• TEXT SHOWN:
The People's Collective

The stock Market crash shattered the faith many people had in a free market economy.  Nowhere was this more evident than in the upper Great Plains.  Largely agrarian and Christian, these people did not have much to begin with.  After the crash, all they had was their faith in God and the Populist preachings of the great orator, William Jennings Bryan.

Bryan wanted desperately to keep the union together.  When he realized this was impossible, he reluctantly accepted the Populist Party’s nomination to lead them in establishing a new nation.  The Populists were aggressive and their message popular in Kansas, Nebraska, Iowa and the Dakotas.  In most areas they were unopposed in local elections.  Using the Soviet Russian model for organizing the government to reflect party structure, they quickly brought order and stability to the new nation.

The Collective has a substantial aircraft industry centered around Wichita.  Unfortunately, engineers for Beech, Cessna, and Piper had little or no combat aircraft design experience.  Many of those who did, fled to Texas, Dixie, or the ISA when Premier Bryan announced his intent to nationalize the industry.  Added to this is the fact that virtually no aircraft engines are produced anywhere in the Collective, and you have the formula for a woefully inadequate industrial base to compete militarily with Texas, Dixie, or the ISA.

Poorly equipped and ill-prepared for war, the Collective moved quickly to reach a compromise with the Lakota Indians of the western Dakotas, when they asserted their right to self determination.

Sensing weakness in their western neighbor, the ISA moved against Des Moines.  Premier Bryan skillfully appealed to the collective during an address over the state-run radio network.  He told the Collective that they had to stop the aggression, otherwise Des Moines would become another Chicago, full of gangsters, hootch, and painted ladies.  He went on to explain that, one by one, each city in the Collective would fall to the same fate, much as a line of dominos tumbles one into the next.

• SOURCE EXCERPT:
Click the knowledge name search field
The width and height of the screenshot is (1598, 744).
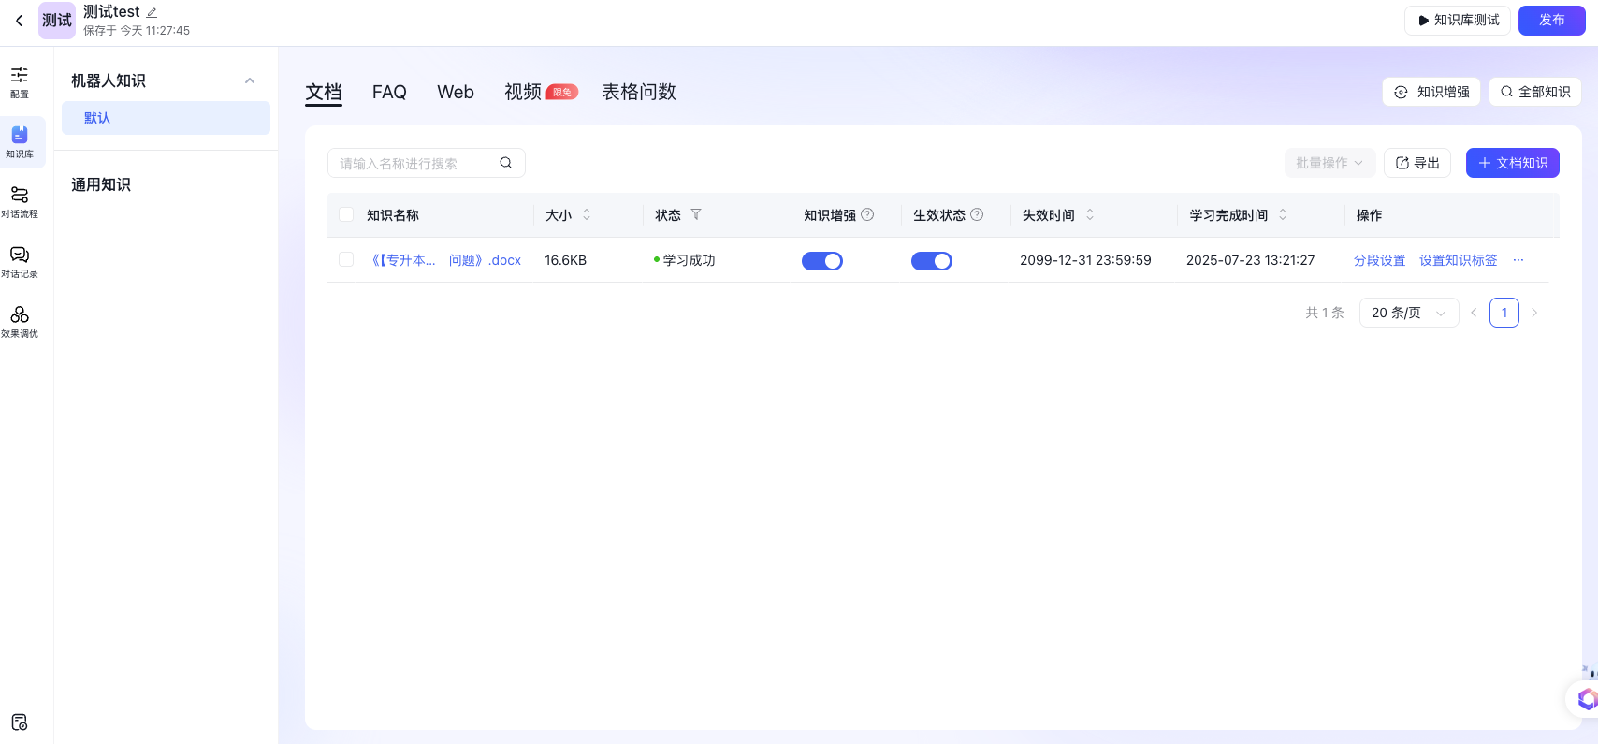click(416, 163)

• WHAT YOU WILL DO:
1. Answer these questions from the People's Collective text:
(a) Which city is the Collective's aircraft industry centered around?
(b) According to Bryan's radio address, what would Des Moines become if the aggression were not stopped?
(c) Who asserted their right to self determination?
2. Translate this sentence from the People's Collective text into Spanish: "In most areas they were unopposed in local elections."
3. Rewrite the passage of the People's Collective text between "The stock Market" and "William Jennings Bryan.", inclusive, replacing "agrarian" with "rural".
The listing isn't needed for any of this work.

• SOLUTION LIST:
1.
(a) Wichita
(b) Another Chicago, full of gangsters, hootch, and painted ladies
(c) The Lakota Indians of the western Dakotas

2. En la mayoría de las zonas no tuvieron oposición en las elecciones locales.

3.
The stock Market crash shattered the faith many people had in a free market economy.  Nowhere was this more evident than in the upper Great Plains.  Largely rural and Christian, these people did not have much to begin with.  After the crash, all they had was their faith in God and the Populist preachings of the great orator, William Jennings Bryan.